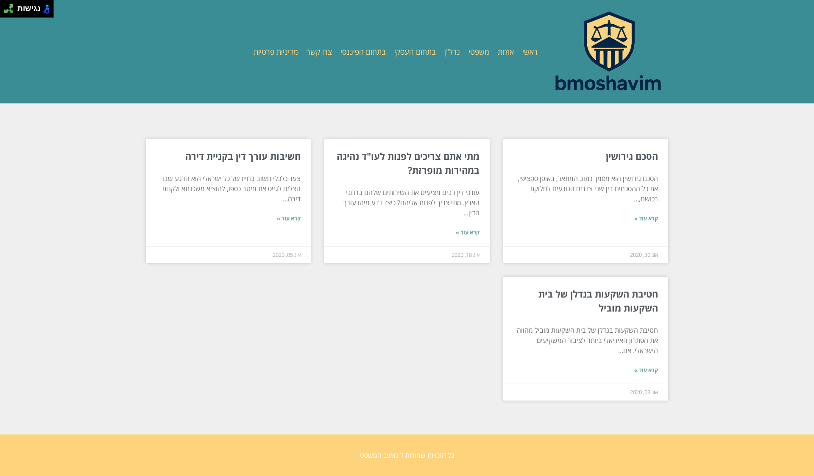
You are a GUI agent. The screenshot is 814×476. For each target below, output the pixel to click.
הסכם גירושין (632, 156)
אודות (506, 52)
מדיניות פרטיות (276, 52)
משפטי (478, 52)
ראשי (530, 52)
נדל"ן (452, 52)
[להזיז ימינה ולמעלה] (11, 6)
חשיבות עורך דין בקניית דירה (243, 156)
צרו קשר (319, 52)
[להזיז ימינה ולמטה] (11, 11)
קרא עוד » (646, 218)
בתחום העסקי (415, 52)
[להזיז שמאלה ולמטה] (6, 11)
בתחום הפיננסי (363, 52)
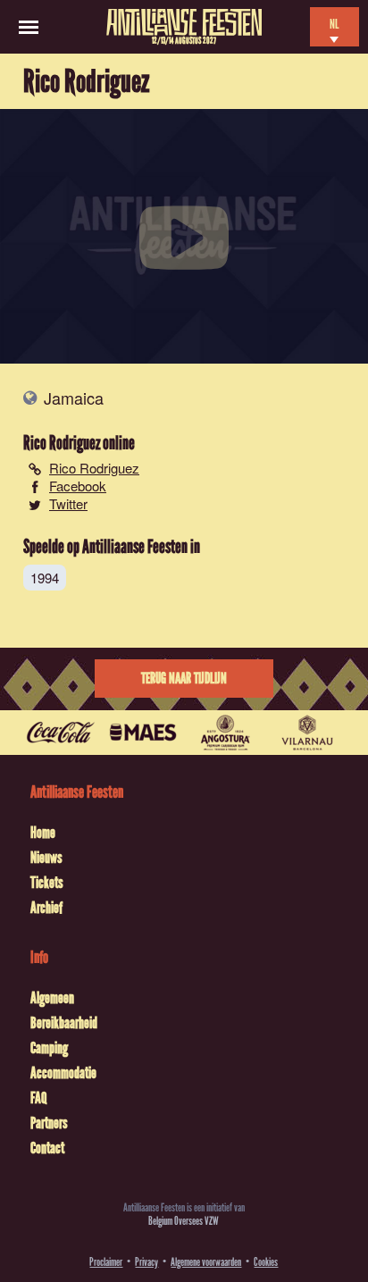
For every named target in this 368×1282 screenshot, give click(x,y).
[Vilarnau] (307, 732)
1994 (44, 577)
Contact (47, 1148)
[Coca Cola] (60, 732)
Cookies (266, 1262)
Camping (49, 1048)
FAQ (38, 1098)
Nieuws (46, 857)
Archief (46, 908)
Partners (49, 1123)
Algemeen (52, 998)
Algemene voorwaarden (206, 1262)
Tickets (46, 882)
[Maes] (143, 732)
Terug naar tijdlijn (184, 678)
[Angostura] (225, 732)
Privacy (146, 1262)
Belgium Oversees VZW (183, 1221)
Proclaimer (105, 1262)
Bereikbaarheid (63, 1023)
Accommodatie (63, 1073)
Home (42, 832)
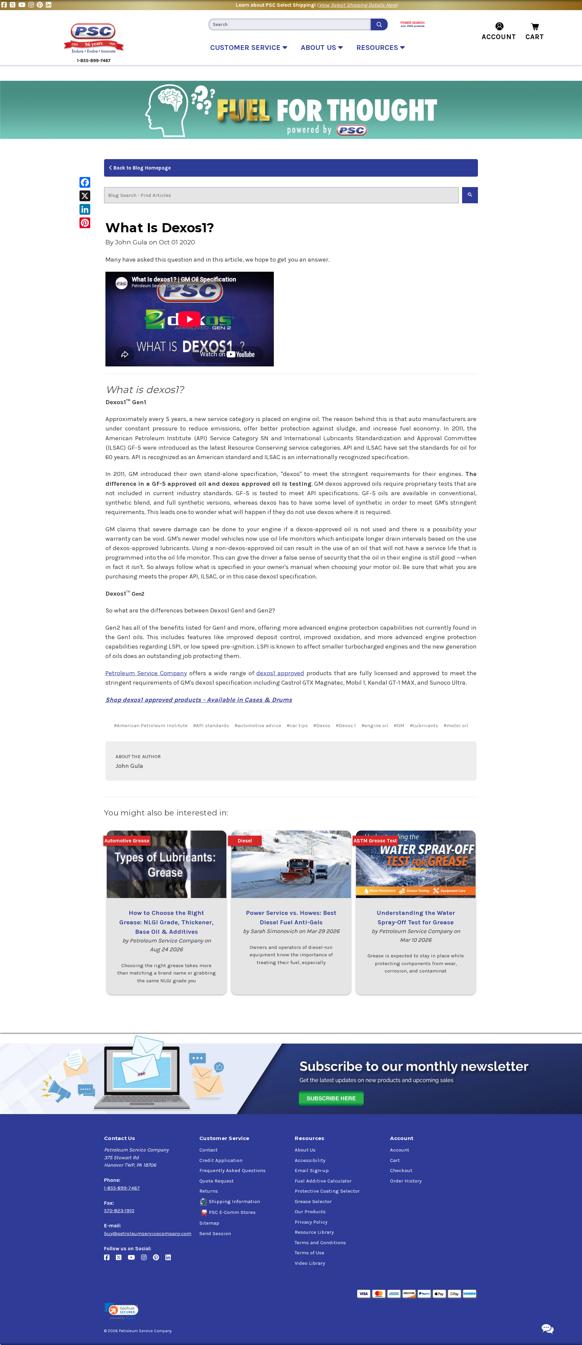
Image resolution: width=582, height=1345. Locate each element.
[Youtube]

:::::

**Task brief**
Render the items from the first one through the line containing "[להזיז ימינה ולמעלה] (11, 6)" as a two-column CSV headed text and answer, with one row per item and each value in a quoted field, line breaks replaced by spaces. Leave the pictures out.

**Task solution**
text,answer
"You are a GUI agent. The screenshot is 814×476. For each target below, output the pixel to click. הסכם גירושין","(632, 156)"
"אודות","(506, 52)"
"מדיניות פרטיות","(276, 52)"
"משפטי","(478, 52)"
"ראשי","(530, 52)"
"נדל""ן","(452, 52)"
"[להזיז ימינה ולמעלה]","(11, 6)"